La realidad de la Unión Europa es que, aunque poco a poco se vaya dotando de estructuras políticas que permitan avanzar hacia la unidad en todos los ámbitos, partió de una profunda división territorial de carácter histórico. Con un pasado, en algunos casos muy reciente, de sangrientos enfrentamientos bélicos, siempre motivados por las ansias de supremacía de los unos sobre los otros, cuando los padres fundadores de lo que hoy es la Unión Europea decidieron hacer borrón y cuenta nueva no ignoraban que lo que se proponían no sería labor de unos pocos años, sino que, por el contrario, se necesitarian lustros para alcanzar una situación que pudiera considerarse de verdadera unión. Ahora estamos a mitad de camino y nada tiene de particular que los complejos engranajes que se han ido creando chirríen de vez en cuando, como está sucediendo con la epidemia. Pero, a pesar de ello, lo logrado hasta ahora es positivo, de manera que a mí no me cabe ninguna duda de que para salir de esta situación de alarma, tanto en el terreno sanitario como en el económico, pertenecer a la Unión supone un plus añadido. Pero, seamos realistas, precisamente porque Europa está en mitad de su construcción no se le puede exigir que sus decisiones se conviertan en la panacea universal
En cuanto a la división territorial de España, el Estado de las Autonomías, que algunos tienden a interpretar de manera egoísta y provinciana en el peor sentido de esta última palabra –provincianos hay en Soria y en Badajoz, en Madrid y en Barcelona y en tantos otros lugares- fue una aceptación expresa de la conveniencia de reconocer organizativamente la pluralidad cultural de nuestro país, unido a la necesidad de acercar la administración pública a los ciudadanos. El excesivo centralismo que se había ido acumulando a lo largo de los dos últimos siglos había convertido a España en un monstruo de cabeza gigantesca y extremidades débiles. Los padres de la Constitución lo entendieron así y no dudaron en diseñar una ley fundamental que, reconociendo la diversidad, pusiera remedio a la excesiva centralización.
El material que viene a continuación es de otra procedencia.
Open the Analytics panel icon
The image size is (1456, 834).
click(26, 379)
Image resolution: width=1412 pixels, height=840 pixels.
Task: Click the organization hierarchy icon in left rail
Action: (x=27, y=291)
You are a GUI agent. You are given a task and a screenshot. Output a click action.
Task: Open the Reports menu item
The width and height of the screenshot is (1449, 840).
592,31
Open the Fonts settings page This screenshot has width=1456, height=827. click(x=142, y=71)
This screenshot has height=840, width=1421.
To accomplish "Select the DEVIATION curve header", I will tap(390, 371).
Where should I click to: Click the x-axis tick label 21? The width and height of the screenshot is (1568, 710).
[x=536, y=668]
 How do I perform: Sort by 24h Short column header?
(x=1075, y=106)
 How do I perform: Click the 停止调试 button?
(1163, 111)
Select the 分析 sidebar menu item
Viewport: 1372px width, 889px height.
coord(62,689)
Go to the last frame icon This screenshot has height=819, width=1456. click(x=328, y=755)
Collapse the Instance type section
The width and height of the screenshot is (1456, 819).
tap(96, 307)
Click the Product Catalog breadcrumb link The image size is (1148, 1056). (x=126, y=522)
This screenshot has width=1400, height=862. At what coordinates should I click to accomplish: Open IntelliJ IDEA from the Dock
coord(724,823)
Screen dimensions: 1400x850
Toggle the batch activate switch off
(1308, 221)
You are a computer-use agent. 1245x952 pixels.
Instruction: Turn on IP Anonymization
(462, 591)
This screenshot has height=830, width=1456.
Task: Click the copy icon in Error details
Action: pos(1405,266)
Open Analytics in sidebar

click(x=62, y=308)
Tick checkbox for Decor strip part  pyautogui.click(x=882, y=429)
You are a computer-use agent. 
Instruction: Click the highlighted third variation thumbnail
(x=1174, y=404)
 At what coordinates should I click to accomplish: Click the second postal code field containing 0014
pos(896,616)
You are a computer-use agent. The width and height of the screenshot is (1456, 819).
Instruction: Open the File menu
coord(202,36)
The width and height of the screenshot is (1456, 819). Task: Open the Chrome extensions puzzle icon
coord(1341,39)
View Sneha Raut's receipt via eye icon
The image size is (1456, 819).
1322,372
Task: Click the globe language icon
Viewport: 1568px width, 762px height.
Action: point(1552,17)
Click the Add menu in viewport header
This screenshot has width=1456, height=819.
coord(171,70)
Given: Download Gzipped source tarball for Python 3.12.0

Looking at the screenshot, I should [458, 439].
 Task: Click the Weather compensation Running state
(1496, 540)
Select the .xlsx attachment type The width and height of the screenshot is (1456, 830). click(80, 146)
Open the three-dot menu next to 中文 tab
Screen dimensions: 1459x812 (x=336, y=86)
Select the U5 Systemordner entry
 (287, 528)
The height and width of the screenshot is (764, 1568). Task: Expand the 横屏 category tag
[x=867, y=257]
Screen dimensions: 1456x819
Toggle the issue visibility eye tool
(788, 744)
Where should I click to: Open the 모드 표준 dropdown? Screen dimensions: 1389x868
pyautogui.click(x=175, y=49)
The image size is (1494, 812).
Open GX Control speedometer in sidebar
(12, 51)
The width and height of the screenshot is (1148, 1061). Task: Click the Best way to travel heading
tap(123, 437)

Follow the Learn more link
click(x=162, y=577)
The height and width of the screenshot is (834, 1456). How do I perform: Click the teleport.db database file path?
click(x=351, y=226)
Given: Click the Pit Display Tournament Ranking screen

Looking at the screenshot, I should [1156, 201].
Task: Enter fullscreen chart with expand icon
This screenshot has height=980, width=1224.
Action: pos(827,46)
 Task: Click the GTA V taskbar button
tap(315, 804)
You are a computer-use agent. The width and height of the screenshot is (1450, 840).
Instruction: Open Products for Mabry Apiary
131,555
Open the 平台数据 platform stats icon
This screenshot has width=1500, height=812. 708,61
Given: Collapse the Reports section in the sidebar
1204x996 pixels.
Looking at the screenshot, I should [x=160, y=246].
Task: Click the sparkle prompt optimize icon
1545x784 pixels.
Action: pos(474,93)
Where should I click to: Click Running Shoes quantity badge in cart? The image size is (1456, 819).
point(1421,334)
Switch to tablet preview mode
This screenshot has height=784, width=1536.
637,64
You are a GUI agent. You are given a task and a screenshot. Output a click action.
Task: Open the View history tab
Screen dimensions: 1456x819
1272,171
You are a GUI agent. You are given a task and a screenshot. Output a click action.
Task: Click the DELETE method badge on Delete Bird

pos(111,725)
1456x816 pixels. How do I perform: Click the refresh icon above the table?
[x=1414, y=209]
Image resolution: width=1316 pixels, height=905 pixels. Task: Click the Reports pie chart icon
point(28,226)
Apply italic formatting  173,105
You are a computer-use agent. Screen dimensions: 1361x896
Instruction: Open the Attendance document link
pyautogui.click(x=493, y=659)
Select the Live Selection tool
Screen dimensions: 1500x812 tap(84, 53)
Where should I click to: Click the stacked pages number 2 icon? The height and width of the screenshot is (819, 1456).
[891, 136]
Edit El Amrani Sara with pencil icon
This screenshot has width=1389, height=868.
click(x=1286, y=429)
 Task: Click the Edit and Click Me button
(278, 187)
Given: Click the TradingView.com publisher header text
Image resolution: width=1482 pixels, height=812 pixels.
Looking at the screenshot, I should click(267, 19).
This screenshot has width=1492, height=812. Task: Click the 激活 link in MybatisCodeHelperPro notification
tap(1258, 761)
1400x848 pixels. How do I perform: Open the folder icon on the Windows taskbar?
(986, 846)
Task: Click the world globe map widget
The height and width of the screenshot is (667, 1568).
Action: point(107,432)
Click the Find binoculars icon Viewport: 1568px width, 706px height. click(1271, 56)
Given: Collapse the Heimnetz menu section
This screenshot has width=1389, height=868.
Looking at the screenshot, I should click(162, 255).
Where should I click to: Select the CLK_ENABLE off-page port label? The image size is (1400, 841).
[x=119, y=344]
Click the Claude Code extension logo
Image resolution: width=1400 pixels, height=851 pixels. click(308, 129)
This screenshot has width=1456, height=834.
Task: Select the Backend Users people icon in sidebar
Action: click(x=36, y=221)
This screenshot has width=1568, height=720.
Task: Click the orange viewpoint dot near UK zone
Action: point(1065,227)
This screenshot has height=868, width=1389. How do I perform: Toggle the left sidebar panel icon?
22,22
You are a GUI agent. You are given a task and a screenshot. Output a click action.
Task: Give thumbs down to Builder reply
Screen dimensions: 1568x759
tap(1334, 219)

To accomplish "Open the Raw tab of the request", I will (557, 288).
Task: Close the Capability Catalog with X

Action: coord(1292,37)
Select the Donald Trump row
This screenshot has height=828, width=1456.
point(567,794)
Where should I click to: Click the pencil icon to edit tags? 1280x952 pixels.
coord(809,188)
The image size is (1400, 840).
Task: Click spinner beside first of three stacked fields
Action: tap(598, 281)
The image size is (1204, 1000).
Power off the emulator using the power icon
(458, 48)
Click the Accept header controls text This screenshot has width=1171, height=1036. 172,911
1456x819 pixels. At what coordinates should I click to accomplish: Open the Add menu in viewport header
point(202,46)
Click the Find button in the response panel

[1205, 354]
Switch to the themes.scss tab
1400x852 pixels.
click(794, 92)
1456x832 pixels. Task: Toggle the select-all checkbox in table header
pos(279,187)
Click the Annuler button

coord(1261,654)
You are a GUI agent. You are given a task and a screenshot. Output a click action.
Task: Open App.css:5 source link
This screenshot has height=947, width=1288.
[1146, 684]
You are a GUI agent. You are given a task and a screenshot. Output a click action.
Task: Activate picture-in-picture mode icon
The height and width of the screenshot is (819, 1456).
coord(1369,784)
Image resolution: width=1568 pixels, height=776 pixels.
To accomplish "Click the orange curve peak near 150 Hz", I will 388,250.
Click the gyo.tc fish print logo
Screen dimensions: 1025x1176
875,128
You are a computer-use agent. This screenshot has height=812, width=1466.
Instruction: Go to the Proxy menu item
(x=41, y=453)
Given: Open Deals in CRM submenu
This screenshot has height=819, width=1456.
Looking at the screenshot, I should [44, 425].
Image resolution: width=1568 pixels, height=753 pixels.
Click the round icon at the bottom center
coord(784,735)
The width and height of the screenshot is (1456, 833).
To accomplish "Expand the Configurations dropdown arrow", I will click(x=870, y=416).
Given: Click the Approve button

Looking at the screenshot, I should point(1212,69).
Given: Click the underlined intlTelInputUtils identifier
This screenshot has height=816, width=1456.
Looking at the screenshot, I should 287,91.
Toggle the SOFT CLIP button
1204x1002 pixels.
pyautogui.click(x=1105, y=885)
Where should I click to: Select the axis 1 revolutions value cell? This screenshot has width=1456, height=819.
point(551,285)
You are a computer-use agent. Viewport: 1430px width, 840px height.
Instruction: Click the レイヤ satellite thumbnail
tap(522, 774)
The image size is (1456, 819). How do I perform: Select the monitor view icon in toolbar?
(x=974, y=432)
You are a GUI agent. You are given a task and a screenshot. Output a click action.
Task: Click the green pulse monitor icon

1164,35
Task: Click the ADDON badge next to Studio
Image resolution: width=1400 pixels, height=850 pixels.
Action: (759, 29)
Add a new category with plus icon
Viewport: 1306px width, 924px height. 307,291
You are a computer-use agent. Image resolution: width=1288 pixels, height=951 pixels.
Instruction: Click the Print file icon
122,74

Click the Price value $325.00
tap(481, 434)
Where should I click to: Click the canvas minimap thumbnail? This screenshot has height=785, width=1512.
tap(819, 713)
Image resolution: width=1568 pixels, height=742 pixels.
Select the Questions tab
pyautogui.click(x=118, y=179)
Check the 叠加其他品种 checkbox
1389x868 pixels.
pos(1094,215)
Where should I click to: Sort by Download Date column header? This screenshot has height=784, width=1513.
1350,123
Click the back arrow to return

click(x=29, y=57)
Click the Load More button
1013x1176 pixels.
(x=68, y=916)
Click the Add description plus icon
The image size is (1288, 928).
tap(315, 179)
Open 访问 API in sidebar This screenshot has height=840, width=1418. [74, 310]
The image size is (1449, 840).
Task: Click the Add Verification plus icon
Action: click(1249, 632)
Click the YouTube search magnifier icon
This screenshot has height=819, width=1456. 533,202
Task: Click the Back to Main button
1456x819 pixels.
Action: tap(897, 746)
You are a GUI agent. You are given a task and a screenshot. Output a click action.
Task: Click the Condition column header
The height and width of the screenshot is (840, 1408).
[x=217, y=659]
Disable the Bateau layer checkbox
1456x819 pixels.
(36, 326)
Pero también la Constitución previó que en determinadas situaciones estaríamos especialmente obligados a remar todos en un mismo sentido y al unísono. El estado de alarma que se acaba de decretar es una herramienta constitucional que obliga a las instituciones y a los ciudadanos a cumplir con ciertas normas, restándoles capacidad de decisión a unas y a otros. No se trata de una suspensión del Estado de las Autonomías ni de una pérdida de derechos constitucionales, sino de la decidida centralización de la gestión de los recursos disponible para hacer frente a una crisis de proporciones desconocidas.
Y puesto que de la Unión Europea sólo podemos esperar recomendaciones y acaso determinadas políticas económicas para recuperarnos de la crisis económica que se avecina, debemos colaborar con el gobierno y exigirle al mismo tiempo la máxima contundencia en la lucha contra la pandemia.